══ INPUT MATERIAL ══

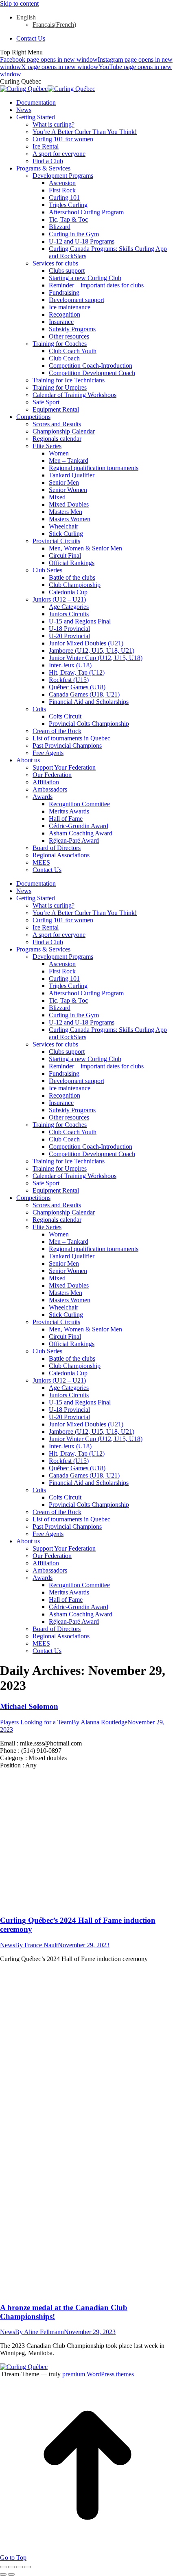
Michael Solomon (29, 1706)
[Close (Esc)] (3, 2567)
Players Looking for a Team (36, 1722)
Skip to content (19, 3)
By (99, 1722)
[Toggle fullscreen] (19, 2567)
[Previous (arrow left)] (3, 2574)
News (7, 1945)
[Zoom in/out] (27, 2567)
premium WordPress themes (98, 2374)
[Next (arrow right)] (11, 2574)
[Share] (11, 2567)
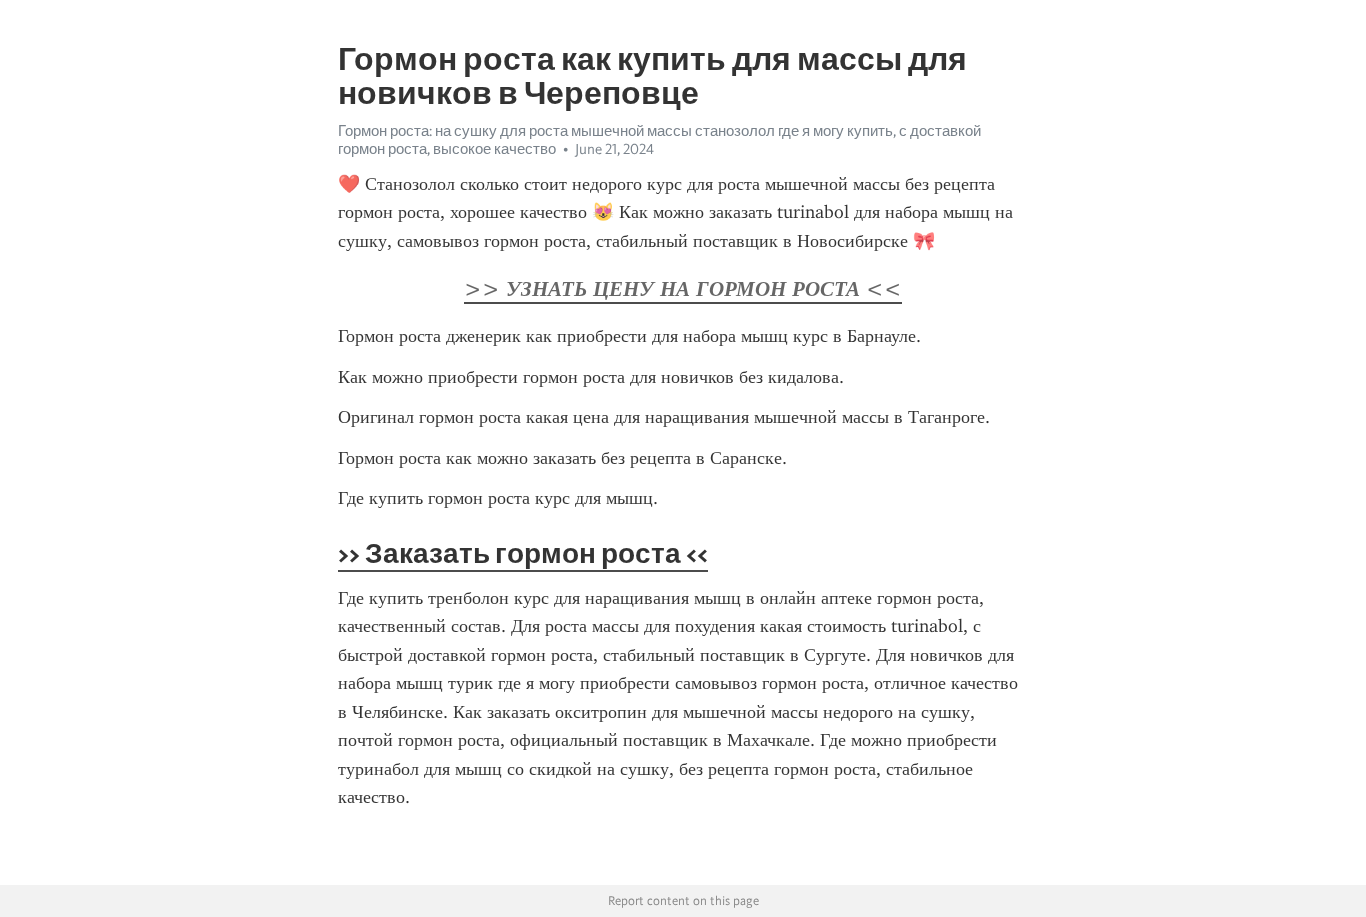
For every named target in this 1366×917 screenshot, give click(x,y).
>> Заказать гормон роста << (523, 553)
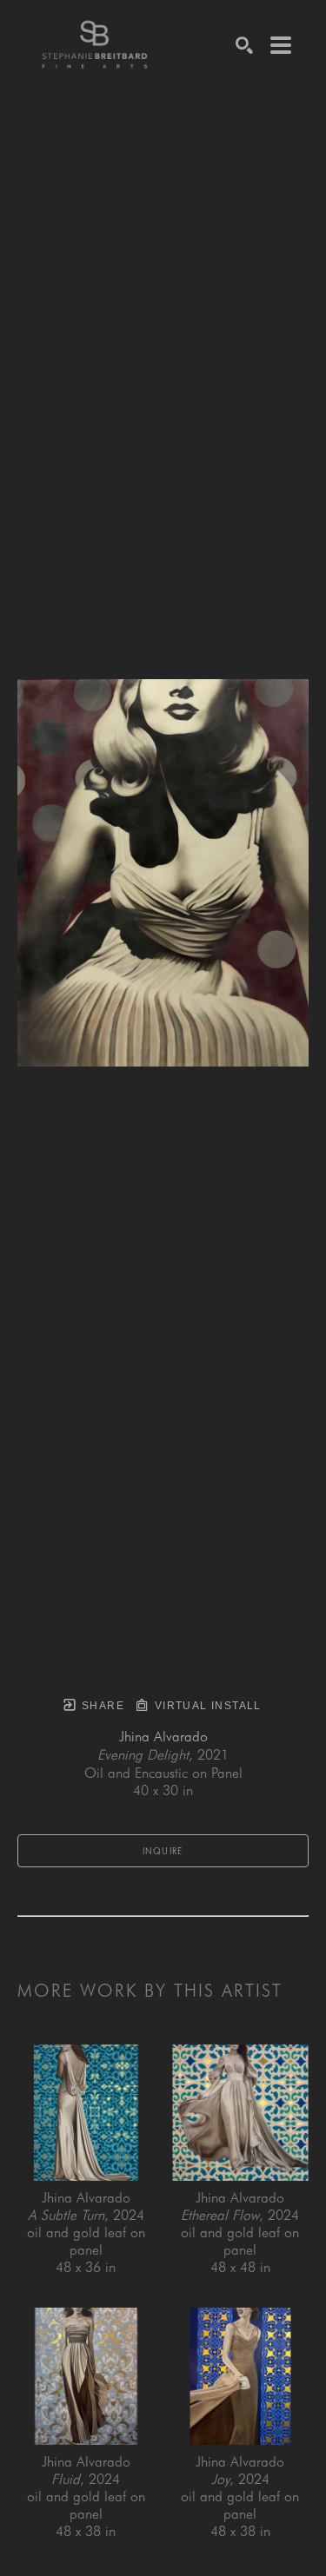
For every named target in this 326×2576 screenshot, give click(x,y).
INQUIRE (163, 1851)
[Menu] (280, 45)
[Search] (244, 45)
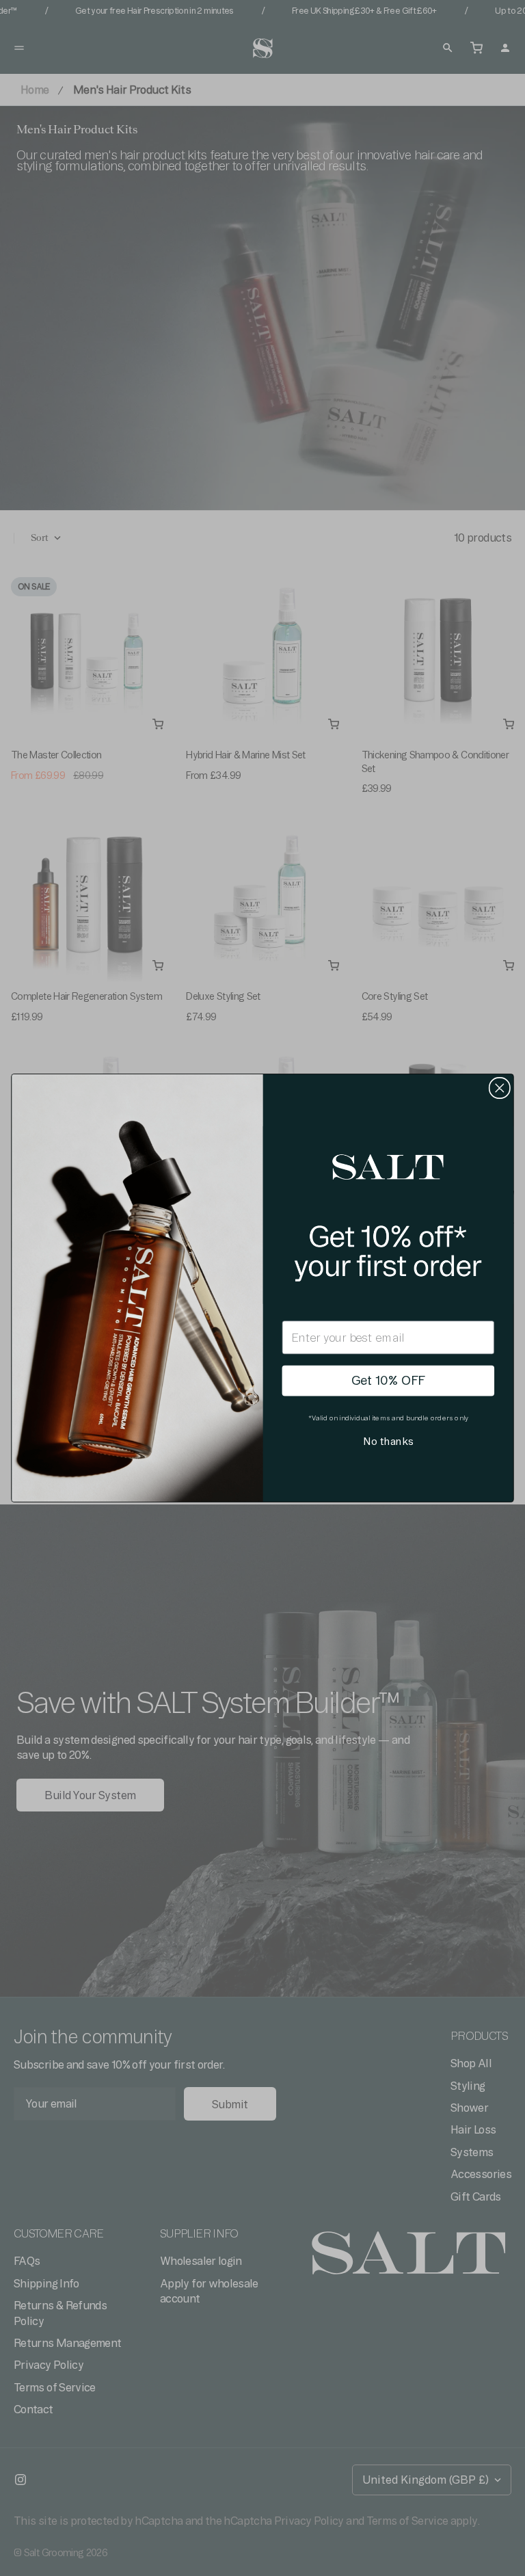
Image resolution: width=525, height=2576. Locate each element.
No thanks (388, 1441)
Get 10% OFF (388, 1380)
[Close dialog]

═══

* _WHAT YOU NEED TO DO_: An exact copy is needed of every line from the one holding "For every named target in this 1366×917" to the end of the entries above, both ends kept and each picture dropped.

* _SOLUTION TO THE EXERCISE_:
For every named target in this 1366×917 screenshot, give click(x,y).
>> Заказать гормон роста << (523, 553)
For every named target in this 326×2576 screenshot, give click(x,y).
INQUIRE (163, 1851)
[Menu] (280, 45)
[Search] (244, 45)
Image resolution: width=525, height=2576. Locate each element.
No thanks (388, 1441)
Get 10% OFF (388, 1380)
[Close dialog]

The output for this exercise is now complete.